Re: Question regarding hash_resize

Akira Yokosawa <akiyks@xxxxxxxxx> · Wed, 9 Jan 2019 00:35:37 +0900

On 2019/01/09 0:28, Paul E. McKenney wrote:
> On Tue, Jan 08, 2019 at 09:56:57AM +0800, Junchang Wang wrote:
>> On Tue, Jan 8, 2019 at 7:06 AM Akira Yokosawa <akiyks@xxxxxxxxx> wrote:
>>> On 2019/01/08 07:54:16 +0900, Akira Yokosawa wrote:
>>>> Hi Paul,
>>>>
>>>> On 2019/01/07 10:33:17 -0800, Paul E. McKenney wrote:
>>>>> On Mon, Jan 07, 2019 at 09:49:19PM +0800, Junchang Wang wrote:
>>>>>> Hi all,
>>>>>>
>>>>>> I'm reading hash_resize recently, and have a few questions regarding
>>>>>> this algorithm. Please take a look if you have time. Any suggestions
>>>>>> are warmly welcomed.
>>>>>>
>>>>>> === Question 1 ===
>>>>>> In hash_resize.c : hashtab_lock_mod
>>>>>> 186         if (b > READ_ONCE(htp->ht_resize_cur)) {
>>>>>> 187                 lsp->hbp[1] = NULL;
>>>>>> 188                 return;
>>>>>> 189         }
>>>>>> 190         htp = rcu_dereference(htp->ht_new);
>>>>>>
>>>>>> It seems we are missing a barrier (e.g., smp_mb) in between lines 189
>>>>>> and 190, because neither READ_ONCE() nor rcu_dereference() can prevent
>>>>>> compilers and hardware from reordering the two unrelated variables,
>>>>>> ht_resize_cur and ht_new. Is my understanding correct?
>>>>>
>>>>> Ah, but hashtab_lock_mod() is invoked within an RCU read-side critical
>>>>> section
>>>>
>>>> You mean "rcu_read_lock() at the beginning of hashtab_lock_mod() starts
>>>> an RCU read-side critical section", don't you?
>>>>
>>>>>         and there is a synchronize_rcu() between the update to ->ht_new
>>>>> and the updates to ->ht_resize_cur.  For more details on how this works,
>>>>> please see https://lwn.net/Articles/573497/.
>>>>>
>>>>> Of course, if you find a code path in which a call to hashtab_lock_mod()

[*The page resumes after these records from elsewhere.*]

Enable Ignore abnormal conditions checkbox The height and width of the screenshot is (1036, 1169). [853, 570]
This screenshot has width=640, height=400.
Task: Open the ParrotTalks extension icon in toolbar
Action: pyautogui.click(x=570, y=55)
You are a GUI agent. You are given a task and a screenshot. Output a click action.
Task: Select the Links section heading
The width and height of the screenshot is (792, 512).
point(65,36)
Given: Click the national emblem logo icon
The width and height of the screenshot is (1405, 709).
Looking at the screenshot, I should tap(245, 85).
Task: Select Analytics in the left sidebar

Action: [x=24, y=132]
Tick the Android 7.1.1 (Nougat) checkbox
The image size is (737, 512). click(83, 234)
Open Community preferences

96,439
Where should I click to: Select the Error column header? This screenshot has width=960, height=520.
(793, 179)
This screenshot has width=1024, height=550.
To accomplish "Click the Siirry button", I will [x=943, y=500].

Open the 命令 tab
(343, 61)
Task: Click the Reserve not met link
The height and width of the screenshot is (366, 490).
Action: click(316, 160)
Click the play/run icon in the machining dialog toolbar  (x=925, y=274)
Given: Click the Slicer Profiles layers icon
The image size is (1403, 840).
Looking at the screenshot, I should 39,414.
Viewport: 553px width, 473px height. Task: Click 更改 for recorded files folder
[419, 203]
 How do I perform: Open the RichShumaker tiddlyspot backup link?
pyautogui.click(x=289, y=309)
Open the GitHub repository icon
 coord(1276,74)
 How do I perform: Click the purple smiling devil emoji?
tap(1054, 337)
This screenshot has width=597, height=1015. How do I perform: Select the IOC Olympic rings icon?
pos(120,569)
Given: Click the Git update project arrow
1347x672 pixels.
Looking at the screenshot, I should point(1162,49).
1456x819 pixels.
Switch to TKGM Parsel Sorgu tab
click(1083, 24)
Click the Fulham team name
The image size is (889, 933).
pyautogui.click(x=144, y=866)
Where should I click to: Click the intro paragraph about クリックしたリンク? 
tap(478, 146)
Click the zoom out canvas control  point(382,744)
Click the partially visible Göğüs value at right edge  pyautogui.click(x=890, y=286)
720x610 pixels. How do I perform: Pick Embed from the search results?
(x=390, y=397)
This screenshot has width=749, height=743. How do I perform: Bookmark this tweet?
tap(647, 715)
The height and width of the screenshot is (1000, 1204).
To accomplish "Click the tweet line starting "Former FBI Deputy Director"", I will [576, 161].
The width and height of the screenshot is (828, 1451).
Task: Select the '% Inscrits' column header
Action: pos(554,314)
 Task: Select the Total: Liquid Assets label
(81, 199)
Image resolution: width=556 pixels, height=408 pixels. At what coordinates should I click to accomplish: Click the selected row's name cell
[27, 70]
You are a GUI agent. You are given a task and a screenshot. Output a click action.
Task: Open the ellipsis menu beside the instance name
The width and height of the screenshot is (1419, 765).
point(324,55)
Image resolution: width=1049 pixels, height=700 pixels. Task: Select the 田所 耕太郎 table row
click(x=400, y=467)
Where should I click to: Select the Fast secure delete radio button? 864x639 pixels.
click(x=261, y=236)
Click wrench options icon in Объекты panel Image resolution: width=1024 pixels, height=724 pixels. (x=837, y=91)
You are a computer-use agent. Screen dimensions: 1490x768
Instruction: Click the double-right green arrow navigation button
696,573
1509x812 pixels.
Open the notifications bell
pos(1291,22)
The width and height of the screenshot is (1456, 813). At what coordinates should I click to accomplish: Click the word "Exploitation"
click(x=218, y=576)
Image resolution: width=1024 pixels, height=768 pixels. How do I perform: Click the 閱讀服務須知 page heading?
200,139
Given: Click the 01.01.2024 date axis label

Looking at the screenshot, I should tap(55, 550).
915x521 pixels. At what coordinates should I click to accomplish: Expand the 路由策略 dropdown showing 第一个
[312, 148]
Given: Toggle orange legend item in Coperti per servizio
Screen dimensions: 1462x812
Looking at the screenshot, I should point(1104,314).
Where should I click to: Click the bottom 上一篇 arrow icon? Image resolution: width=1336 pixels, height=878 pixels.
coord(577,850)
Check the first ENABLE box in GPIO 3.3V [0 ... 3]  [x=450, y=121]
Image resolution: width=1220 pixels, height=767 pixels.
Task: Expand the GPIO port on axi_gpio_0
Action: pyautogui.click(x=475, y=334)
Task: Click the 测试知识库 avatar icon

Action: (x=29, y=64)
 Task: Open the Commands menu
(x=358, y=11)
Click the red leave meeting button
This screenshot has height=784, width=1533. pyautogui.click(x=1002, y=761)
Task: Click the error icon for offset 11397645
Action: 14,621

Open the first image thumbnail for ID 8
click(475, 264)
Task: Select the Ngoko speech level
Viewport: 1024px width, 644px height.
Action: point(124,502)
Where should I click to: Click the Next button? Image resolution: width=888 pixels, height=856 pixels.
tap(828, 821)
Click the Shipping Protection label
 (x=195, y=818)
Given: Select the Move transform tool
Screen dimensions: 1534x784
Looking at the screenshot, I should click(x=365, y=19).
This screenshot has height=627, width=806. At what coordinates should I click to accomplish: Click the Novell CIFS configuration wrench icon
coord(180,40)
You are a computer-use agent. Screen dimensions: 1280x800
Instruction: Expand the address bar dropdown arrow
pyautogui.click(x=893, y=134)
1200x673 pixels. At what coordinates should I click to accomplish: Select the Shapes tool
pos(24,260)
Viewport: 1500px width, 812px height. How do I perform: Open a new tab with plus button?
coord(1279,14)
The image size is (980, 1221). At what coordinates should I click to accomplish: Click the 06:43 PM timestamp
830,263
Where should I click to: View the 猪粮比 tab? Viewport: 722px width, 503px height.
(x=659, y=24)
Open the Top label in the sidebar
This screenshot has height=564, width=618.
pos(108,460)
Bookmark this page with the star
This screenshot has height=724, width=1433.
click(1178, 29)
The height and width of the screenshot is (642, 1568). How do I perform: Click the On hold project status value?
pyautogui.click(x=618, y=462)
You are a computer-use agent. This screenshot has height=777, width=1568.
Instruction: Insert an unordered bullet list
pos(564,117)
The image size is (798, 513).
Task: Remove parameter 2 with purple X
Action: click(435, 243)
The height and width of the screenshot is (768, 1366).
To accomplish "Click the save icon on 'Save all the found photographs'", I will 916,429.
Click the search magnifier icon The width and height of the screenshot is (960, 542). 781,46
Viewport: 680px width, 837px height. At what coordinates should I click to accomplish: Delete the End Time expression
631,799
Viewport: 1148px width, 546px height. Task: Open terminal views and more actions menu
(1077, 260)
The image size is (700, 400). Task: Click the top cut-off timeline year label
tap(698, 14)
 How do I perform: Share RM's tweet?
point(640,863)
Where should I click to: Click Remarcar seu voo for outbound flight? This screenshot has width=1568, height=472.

>>>>> is invoked outside of an RCU read-side critical section, that would be
>>>>> a bug.  (Can you tell me an exception to this rule, that is, a case
>>>>> where hashtab_lock_mod() could safely be invoked outside of an RCU
>>>>> read-side critical section?)
>>>>>
>>>>>> === Question 2 ===
>>>>>> In hash_resize.c, each time an updater wants to access a bucket, the
>>>>>> updater must first acquire the bucket's lock (htb_lock), preventing
>>>>>> other updaters accessing the same bucket concurrently. This approach
>>>>>> is OK if the linked list of a bucket is relatively short, but for a
>>>>>> larger system where linked lists are long enough and the
>>>>>> perftest_resize thread is running simultaneously, it could become a
>>>>>> potential performance bottleneck. One naive solution is to allow
>>>>>> multiple updaters to access the same bucket, only if they don't
>>>>>> operate on the same item of the list of this bucket. I wonder if there
>>>>>> are any existing works or discussions on this topic?
>>>>>
>>>>> One approach is to use a hashed array of locks, and to hash a given
>>>>> element's address to locate the lock to be used.  Please see
>>>>> Section 7.1.1.5 ("Conditional Locking") and Section 7.1.1.6 ("Acquire
>>>>> Needed Locks First"), including Quick Quiz 7.9, for additional details.
>>>>>
>>>>> Another approach is to use RCU to protect traversals, and locks within the
>>>>> linked-list elements themselves.  These locks are conditionally acquired
>>>>> (again, please see Section 7.1.1.5), and deadlock is avoided by acquiring
>>>>> them in list order, and the tricks in Quick Quiz 7.9.
>>>>>
>>>>> Non-blocking synchronization can also be used, but it is often quite a
>>>>> bit more complicated.  See for example the split-order list of Shalev
>>>>> and Shavit, along with Desnoyers's RCU-protected extension in the
>>>>> userspace RCU library.
>>>>>
>>>>> But it is usually -way- better to just choose a good hash function and
>>>>> to increase the number of buckets.  Which is of course one reason for
>>>>> having resizable hash tables.  ;-)
>>>>>
>>>>> But the other techniques can be useful in more complex linked data
>>>>> structures, such as graphs, where there is no reasonable way to
>>>>> partition the data.  Nevertheless, many people choose to do the
>>>>> partitioning anyway, especially on distributed systems.
>>>>>
>>>>>> === Question 3 ===
>>>>>> Chapter Data Structures also discusses other resizable hash tables,
>>>>>> namely "Resizable, scalable, concurrent hash tables via relativistic
>>>>>> programming" from Josh Triplett, which can save memory footprint by
>>>>>> using a single pair of pointers. But my understanding is that
>>>>>> perftest_resize.c is unique in that it allows you to rebuild the hash
>>>>>> table by utilizing a different hash function, which could be very
>>>>>> useful in practice (e.g., to prevent DDoS attack). Other solutions do
>>>>>> not share this property. Is my understanding correct? Did I miss any
>>>>>> discussions on this topic in perfbook?
>>>>>
>>>>> Indeed, to the best of my knowledge, Herbert Xu's pointer-pair approach
>>>>> (which I use in hash_resize.c) is the only one allowing arbitrary changes
>>>>> to hash functions.  I expect that this advantage will become increasingly
>>>>> important as security issues become more challenging.  Furthermore, I
>>>>> suspect that the pointer-pair approach is faster and more scalable.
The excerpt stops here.